In order to understand the Central Limit Theorem, I am comparing a $Binomial(n,p)$ variable with a large $n$ and a normal variable with mean $\mu p$ and a standard deviation $\sigma = \sqrt{np(1-p)}$.
In this book they plot it this way :
import random
import math
import matplotlib.pyplot as plt
from collections import Counter
def normal_cdf(x, mu=0,sigma=1):
return (1 + math.erf((x - mu) / math.sqrt(2) / sigma)) / 2
def bernoulli_trial(p):
return 1 if random.random() < p else 0
def binomial(n, p):
return sum(bernoulli_trial(p) for _ in range(n))
def make_hist(p, n, num_points):
data = [binomial(n, p) for _ in range(num_points)]
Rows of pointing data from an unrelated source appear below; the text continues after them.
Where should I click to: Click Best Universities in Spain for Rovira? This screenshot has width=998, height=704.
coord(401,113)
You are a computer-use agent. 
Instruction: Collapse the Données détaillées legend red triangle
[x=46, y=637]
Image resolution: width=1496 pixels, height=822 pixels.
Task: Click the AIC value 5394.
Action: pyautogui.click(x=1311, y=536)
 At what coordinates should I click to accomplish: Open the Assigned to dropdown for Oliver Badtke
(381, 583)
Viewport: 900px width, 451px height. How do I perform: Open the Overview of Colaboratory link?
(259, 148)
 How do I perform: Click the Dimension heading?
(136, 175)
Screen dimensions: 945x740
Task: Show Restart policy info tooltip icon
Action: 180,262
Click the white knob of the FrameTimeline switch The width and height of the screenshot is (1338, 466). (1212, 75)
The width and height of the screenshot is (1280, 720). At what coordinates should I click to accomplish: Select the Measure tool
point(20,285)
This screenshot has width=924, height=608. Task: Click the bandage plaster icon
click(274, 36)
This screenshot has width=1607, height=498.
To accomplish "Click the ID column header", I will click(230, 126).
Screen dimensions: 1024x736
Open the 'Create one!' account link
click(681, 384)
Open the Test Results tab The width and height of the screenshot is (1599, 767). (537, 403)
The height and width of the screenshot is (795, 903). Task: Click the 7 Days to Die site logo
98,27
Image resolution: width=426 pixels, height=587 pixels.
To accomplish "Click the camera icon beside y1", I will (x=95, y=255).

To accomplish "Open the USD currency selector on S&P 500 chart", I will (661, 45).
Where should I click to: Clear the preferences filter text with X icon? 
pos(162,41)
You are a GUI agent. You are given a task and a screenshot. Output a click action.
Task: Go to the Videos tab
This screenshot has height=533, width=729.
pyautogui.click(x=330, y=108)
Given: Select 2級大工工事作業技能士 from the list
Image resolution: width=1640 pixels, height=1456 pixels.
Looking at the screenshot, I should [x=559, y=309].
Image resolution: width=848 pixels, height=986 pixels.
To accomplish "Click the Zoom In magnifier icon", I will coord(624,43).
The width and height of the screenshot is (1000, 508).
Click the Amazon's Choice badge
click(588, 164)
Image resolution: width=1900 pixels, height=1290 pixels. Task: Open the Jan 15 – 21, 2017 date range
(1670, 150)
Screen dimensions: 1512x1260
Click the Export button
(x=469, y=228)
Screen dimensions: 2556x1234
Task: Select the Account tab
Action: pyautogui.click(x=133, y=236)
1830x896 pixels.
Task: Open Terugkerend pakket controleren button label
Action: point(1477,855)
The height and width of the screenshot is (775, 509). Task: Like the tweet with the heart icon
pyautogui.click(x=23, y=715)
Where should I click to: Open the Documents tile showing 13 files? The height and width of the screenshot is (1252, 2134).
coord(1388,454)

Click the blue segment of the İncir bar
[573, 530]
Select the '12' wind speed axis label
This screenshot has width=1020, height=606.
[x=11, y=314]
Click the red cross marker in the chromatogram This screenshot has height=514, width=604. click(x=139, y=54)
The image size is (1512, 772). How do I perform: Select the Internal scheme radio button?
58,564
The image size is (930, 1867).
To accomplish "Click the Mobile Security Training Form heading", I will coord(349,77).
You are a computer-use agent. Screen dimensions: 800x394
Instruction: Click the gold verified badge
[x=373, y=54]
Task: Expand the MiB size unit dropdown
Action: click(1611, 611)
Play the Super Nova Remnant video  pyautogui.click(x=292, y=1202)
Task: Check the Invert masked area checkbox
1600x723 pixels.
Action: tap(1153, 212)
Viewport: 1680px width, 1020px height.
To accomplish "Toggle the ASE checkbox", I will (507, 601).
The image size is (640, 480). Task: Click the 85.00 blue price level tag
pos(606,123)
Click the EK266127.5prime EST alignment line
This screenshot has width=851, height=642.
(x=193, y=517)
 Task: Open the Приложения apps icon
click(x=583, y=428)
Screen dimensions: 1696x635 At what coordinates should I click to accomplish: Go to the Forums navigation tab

# use a bar chart to show the actual binomial samples
histogram = Counter(data)
plt.bar([x - 0.4 for x in histogram.keys()],
[v / num_points for v in histogram.values()],
0.8,
color='0.75')
mu = p * n
sigma = math.sqrt(n * p * (1 - p))
# use a line chart to show the normal approximation
xs = range(min(data), max(data) + 1)
# ys = [normal_cdf(i + 0.5, mu, sigma) - normal_cdf(i - 0.5, mu, sigma) for i in xs]
ys = [normal_cdf(i, mu, sigma) for i in xs]
plt.plot(xs,ys)
make_hist(0.75,100,10000)
And it gives back :
I don't understand why I have to add and subtract two normal cumulative distribution functions rather than one normal distribution function to compare a Binomial with a normal variable ?
When plotting it with a normal distribution function it is exactly the same :
xs = range(min(data), max(data) + 1)
ys = [normal_pdf(i, mu, sigma) for i in xs]
plt.plot(xs,ys)
def normal_pdf(x, mu=0, sigma=1):
sqrt_two_pi = math.sqrt(2 * math.pi)
return (math.exp(-(x-mu) ** 2 / 2 / sigma ** 2) / (sqrt_two_pi * sigma))
Which gives back :
So why bothering with these cumulative distribution function ? What proves they do the job ?
The point is that the normal approximation to $P(X=k)$ for a Binomial($n,p$) random variable $X$, using the continuity correction, is $\Phi \left ( \frac{k+1/2-np}{\sqrt{np(1-p)}} \right ) - \Phi \left ( \frac{k-1/2-np}{\sqrt{np(1-p)}}\right )$ where $\Phi$ is the standard normal CDF. This is the probability that the normal approximant falls in an interval of length $1$ centered at $k$. This can be further approximated by $\frac{1}{\sqrt{np(1-p)}} \phi \left ( \frac{k-np}{\sqrt{np(1-p)}} \right )$ where $\phi$ is the standard normal PDF, by neglecting the variation of $\phi$ on this interval. (Effectively we are approximating the integral of $\phi$ on this interval using the midpoint rule.)
In your example $\sqrt{np(1-p)}=\sqrt{75}/2$ which is a little bit more than $4$, so this second approximation is pretty good. (The first approximation is just decent, not great.)